Study text:

-------------------------

The Gotthard Pass or St. Gotthard Pass (Italian: Passo del San Gottardo; German: Gotthardpass) at 2,106 m (6,909 ft) is a mountain pass in the Alps traversing the Saint-Gotthard Massif and connecting northern Switzerland with southern Switzerland. The pass lies between Airolo in the Italian-speaking canton of Ticino, and Andermatt in the German-speaking canton of Uri, and connects further Bellinzona and Lugano to Lucerne, Basel, and Zurich. The Gotthard Pass lies at the heart of the Gotthard, a major transport axis of Europe, and it is crossed by three traffic tunnels, each being the world's longest at the time of their construction: the Gotthard Rail Tunnel (1882), the Gotthard Road Tunnel (1980) and the Gotthard Base Tunnel (2016). With the Lötschberg to the west, the Gotthard is one of the two main north-south routes through the Swiss Alps.

Since the Middle Ages, transit across the Gotthard played an important role in Swiss history, the region north of the Gotthard becoming the nucleus of the Swiss Confederacy in the 13th century, after the pass became a vital trade route between Northern and Southern Europe.[1] The Gotthard is sometimes referred to as the "King of Mountain Passes" because of its central and strategic location.[2][3]


The region of the Gotthard Pass on the 1:25'000 Swiss National Map

The Gotthard Pass lies on the main watershed of the Gotthard massif, a massif lying at the heart of the Swiss Alps, between the cantons of Valais, Ticino, Grisons and Uri. The pass itself is the lowest point between the summits of Pizzo Lucendro (west) and Pizzo Centrale (east). It connects the cantons of Uri (north) and Ticino (south), its summit (2,106 metres (6,909 ft), indicated by a road sign) being located in the latter canton, about 2 km south of the border with Uri. The valleys connected by the pass are that of the river Reuss, named the Urseren, and that of the river Ticino, named Valle Leventina. The Gotthard axis is the most important route between Central Switzerland as well as most of the northern part of the country and the southern region of Ticino. It is the most direct link between Zürich and Lugano and also between some regions of northern Europe and Italy (Rotterdam-Basel-Genoa axis).

The nearest towns are Hospental (7 km north) near Andermatt and Airolo (4 km south), respectively in the valleys of Urseren and Leventina. The region of Andermatt lies at the foot of the Furka and Oberalp Passes connecting the Rhone and Rhine Valleys thus making the Gotthard area a strategic place for transports and military (the Swiss Réduit for instance).

-------------------------

Data block:
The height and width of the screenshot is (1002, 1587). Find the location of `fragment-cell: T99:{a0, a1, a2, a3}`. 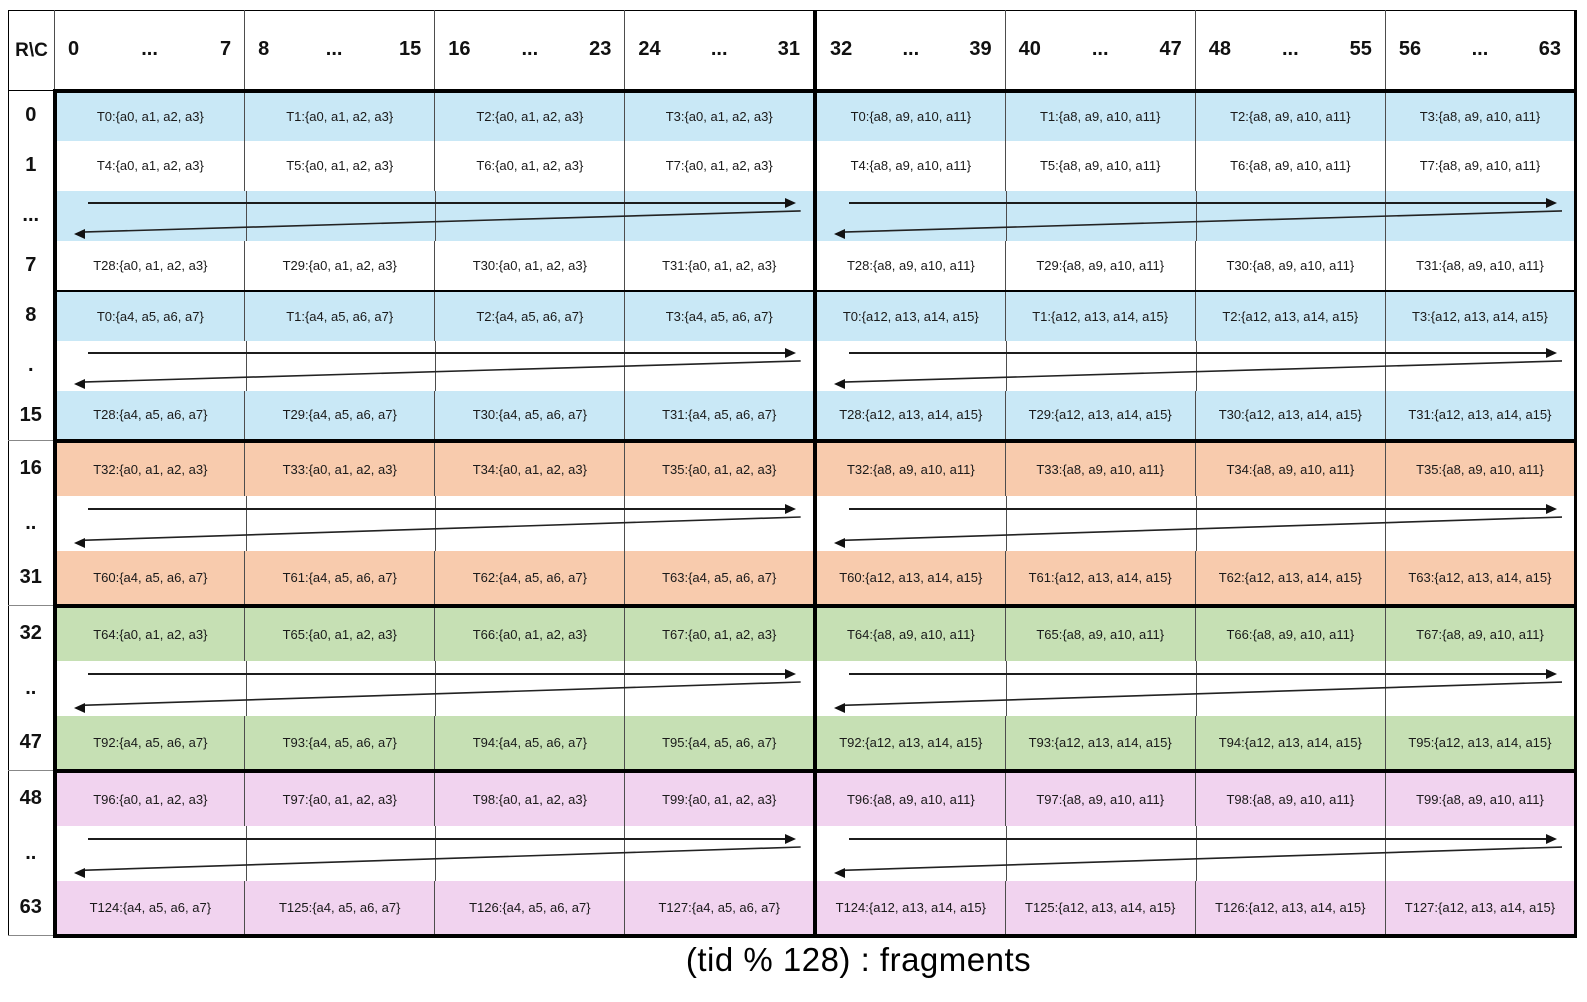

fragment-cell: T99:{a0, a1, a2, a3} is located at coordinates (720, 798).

-------------------------

Work request 1: Retype the section of the Gotthard Pass text that starts with the words containing "The nearest towns" and ends with "Réduit for instance).".
Work request 2: List the traffic tunnels named in the Gotthard Pass text as crossing the pass.

Task answer 1:
The nearest towns are Hospental (7 km north) near Andermatt and Airolo (4 km south), respectively in the valleys of Urseren and Leventina. The region of Andermatt lies at the foot of the Furka and Oberalp Passes connecting the Rhone and Rhine Valleys thus making the Gotthard area a strategic place for transports and military (the Swiss Réduit for instance).

Task answer 2:
- Gotthard Rail Tunnel
- Gotthard Road Tunnel
- Gotthard Base Tunnel